What this task involves:
Exact output of all the records is required.
◆ ◆ ◆ ◆
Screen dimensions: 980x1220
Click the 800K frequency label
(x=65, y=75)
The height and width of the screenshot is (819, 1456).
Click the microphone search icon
◆ ◆ ◆ ◆
Result:
Screen dimensions: 980x1220
Click the 800K frequency label
(x=65, y=75)
The height and width of the screenshot is (819, 1456).
Click the microphone search icon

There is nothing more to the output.